As can be seen in Figure 8, the results of the QoS calculation gave worse values for the 10 Mb/s network than for the other two. It is important to mention that for our QoS calculation solution, we set the maximum value for throughput to 11 Mb/s. This was necessary because otherwise, we would have overloaded the network. The maximum measurement limit of 15 Mb/s was not a problem due to the compression used in the network data transmission. Due to the compression, it takes about 61,044 B (byte) to send one frame at 1280 × 720 resolution. If we take into account the 30 FPS (frames per second) sending rate, the result is 13.97 Mb/s. This allows us to measure the throughput required for the maximum resolution we plan to send with our solution.

As Figure 9 shows, the average test result was worse for the 10 Mb/s network than for the other two. As shown in Figure 9, the average QoS test results for the 100 Mb/s and 1Gb/s networks are almost identical. This may be because our current system is able to deliver a high-resolution network stream to the user even when using the 100 Mb/s network.

3.5. Managing Multiple Connected Users on the Server

The central goal of the part of our research that dealt with server-side management of multiple users was to be able to create a 3D virtual space that could be shared by doctors. In this space, doctors/researchers would be able to jointly evaluate medical image data and make a common diagnosis. In the shared 3D space provided by the server, each user can move freely by sending the data of the movement they want to perform to the central server, which will then send the next transmitted image to the client from a new perspective based on the received movement data.

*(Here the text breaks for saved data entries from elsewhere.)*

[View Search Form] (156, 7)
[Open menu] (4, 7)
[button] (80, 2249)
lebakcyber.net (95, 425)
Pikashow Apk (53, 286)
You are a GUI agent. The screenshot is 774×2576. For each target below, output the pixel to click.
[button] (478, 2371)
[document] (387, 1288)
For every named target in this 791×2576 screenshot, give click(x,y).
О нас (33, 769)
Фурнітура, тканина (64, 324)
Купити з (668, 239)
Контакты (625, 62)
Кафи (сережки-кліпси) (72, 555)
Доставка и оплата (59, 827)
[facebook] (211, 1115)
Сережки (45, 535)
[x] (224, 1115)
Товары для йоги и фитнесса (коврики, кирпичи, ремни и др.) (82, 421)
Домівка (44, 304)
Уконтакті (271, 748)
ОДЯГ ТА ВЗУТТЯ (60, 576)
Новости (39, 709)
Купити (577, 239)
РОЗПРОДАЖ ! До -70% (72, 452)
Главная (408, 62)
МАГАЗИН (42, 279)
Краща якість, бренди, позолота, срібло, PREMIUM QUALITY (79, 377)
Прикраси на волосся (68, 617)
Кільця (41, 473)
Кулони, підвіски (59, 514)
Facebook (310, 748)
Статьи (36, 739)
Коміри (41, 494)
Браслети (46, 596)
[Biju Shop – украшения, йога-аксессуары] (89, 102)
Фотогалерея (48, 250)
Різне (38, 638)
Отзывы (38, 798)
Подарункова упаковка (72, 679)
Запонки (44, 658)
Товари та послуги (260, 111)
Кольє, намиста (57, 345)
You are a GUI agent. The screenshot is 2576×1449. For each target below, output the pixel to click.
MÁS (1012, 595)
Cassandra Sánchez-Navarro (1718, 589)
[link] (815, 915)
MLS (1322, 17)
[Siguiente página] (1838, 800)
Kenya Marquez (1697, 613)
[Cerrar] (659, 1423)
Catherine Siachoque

Our software is designed around two main guidelines. The first is to eliminate the high hardware resource requirements for evaluating digitized medical samples. The second is to provide the user with a multi-user software that, when used, can evaluate 3D medical samples in a three-dimensional space. In Section 3.5, we present the implementation of our second objective.

Our server application is designed to be able to store the data of different connected users, to be able to transmit image data to all clients, and to be able to display medical samples in 3D. By implementing these three basic requirements, we have created a server capable of transmitting 3D data to clients at the appropriate resolution and speed. Each connected user on the server has their own camera and their own 3D avatar. Each user can view the 3D space created by the server, and the 3D medical sample displayed in it, from the perspective of their own camera. This can be seen in Figure 10. Every user has the ability to move his/her own camera, in which case the camera will be moved to a new position on the server. In the case of a PC client, users can move using the keyboard, while in the case of a smartphone and tablet, they can use the touch screen. If the user presses the movement button, the client software sends a signal to the server, indicating that the user’s server-side camera must be moved in a specific way. This enables the user to receive the image data from the camera in the new position when the subsequent data are sent. This allows the client to view the displayed medical samples from a new perspective.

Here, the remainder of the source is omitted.